On November 17, the Department of the Treasury issued its 2020-2021 Priority Guidance Plan.
The 2020-2021 Priority Guidance Plan contains guidance projects that will be the focus of efforts during the 12-month period from July 1, 2020, through June 30, 2021. Under the section for retirement benefits, it lists “Guidance on missing participants, including guidance on uncashed checks.” Such guidance would be welcomed by retirement plan sponsors.
In 2018, the Plan Sponsor Council of America (PSCA), a part of the American Retirement Association (ARA), requested additional guidance on how retirement plan sponsors should handle missing participants. The request was in response to increased Department of Labor (DOL) enforcement activity.
In a statement, the PSCA explained that it first requested in April 2017 additional guidance from the IRS and DOL regarding various Internal Revenue Code and Employee Retirement Income Security Act (ERISA) compliance issues that arise when there is a missing or nonresponsive participant and proposed a sample safe harbor plan. “Since this request, there have been numerous reports of aggressive DOL enforcement activity, and sometimes inconsistent positions taken by DOL auditors, regarding how plan sponsors are handling missing participants,” the statement said. “We have heard concerns from our plan sponsor members that they have been or may be subjected to enforcement actions even though the DOL and IRS have not issued comprehensive guidance on missing participants that provide a clear roadmap for compliance.”
Guidance from regulators about missing participants and uncashed checks has been piecemeal. Recently, the IRS issued two pieces of guidance related to the transfer of retirement plan accounts to state unclaimed property funds. However, no guidance has stated that transferring retirement plan assets to state unclaimed property funds is permissible in the first place.
In a 2017 memorandum for Employee Plans (EP) examination employees, the IRS listed actions plan sponsors should take to locate missing participants in order to avoid being challenged on violating required minimum distribution (RMD) rules.

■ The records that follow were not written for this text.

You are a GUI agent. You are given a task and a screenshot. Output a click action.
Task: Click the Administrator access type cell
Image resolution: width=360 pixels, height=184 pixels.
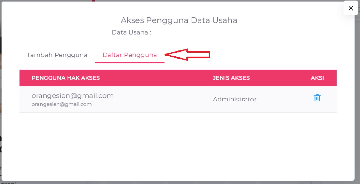point(235,99)
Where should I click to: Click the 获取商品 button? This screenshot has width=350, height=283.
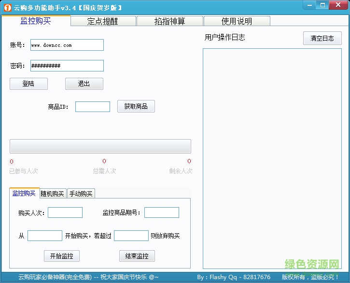[136, 107]

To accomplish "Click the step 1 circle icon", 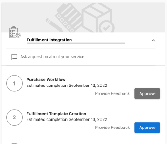I will coord(14,83).
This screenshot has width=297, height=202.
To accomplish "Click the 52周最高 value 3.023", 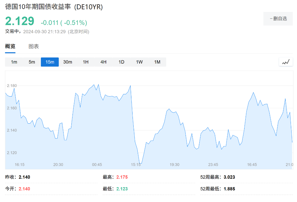I will pyautogui.click(x=229, y=177).

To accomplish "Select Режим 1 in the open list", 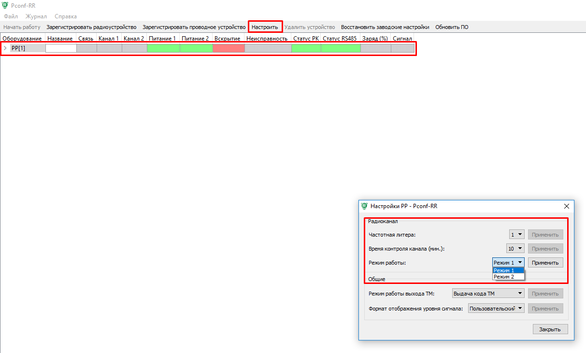I will 504,270.
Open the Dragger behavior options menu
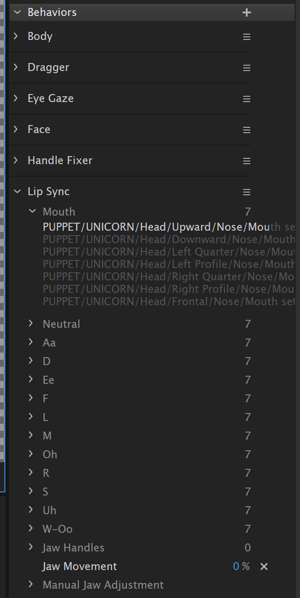300x598 pixels. (247, 68)
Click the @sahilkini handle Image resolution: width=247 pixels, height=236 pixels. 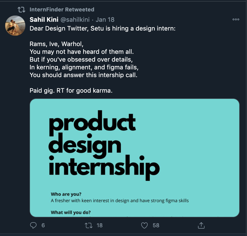(x=75, y=20)
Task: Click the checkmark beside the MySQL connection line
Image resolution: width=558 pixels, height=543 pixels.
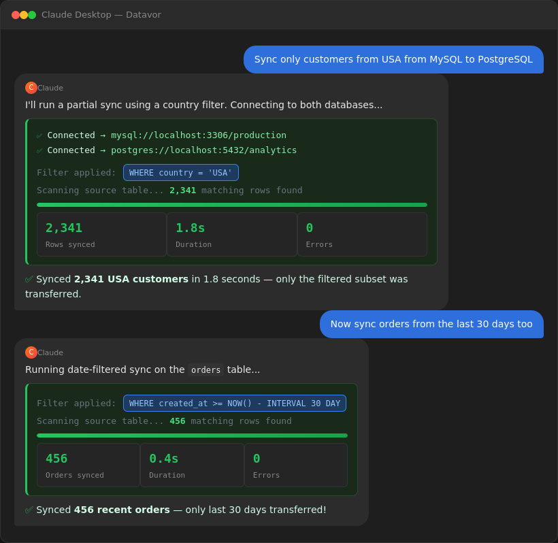Action: tap(39, 135)
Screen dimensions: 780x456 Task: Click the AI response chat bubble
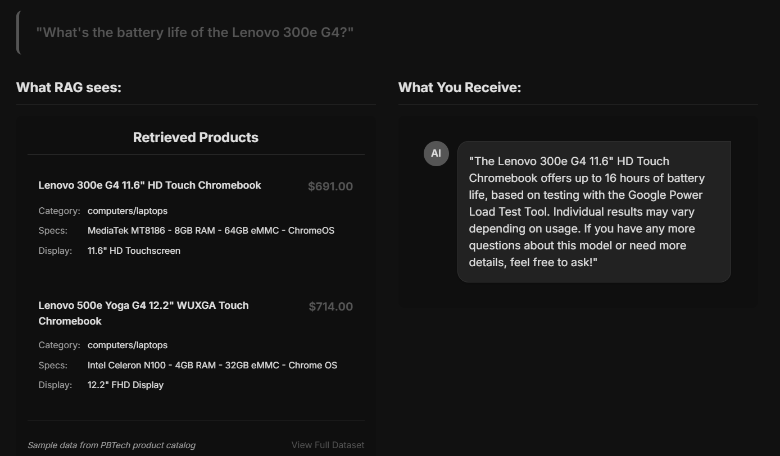tap(594, 212)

In 2014, the DOL issued a Field Assistance Bulletin addressing ways fiduciaries of terminated defined contribution (DC) plans could fulfill their obligations under ERISA to locate missing participants and properly distribute the participants’ account balances. The FAB eliminated the requirement in FAB 2004-02 to use the discontinued IRS letter-forwarding service or the Social Security Administration (SSA) letter-forwarding service. In their place, the required search steps have been expanded to include the use of electronic search tools that do not charge a fee.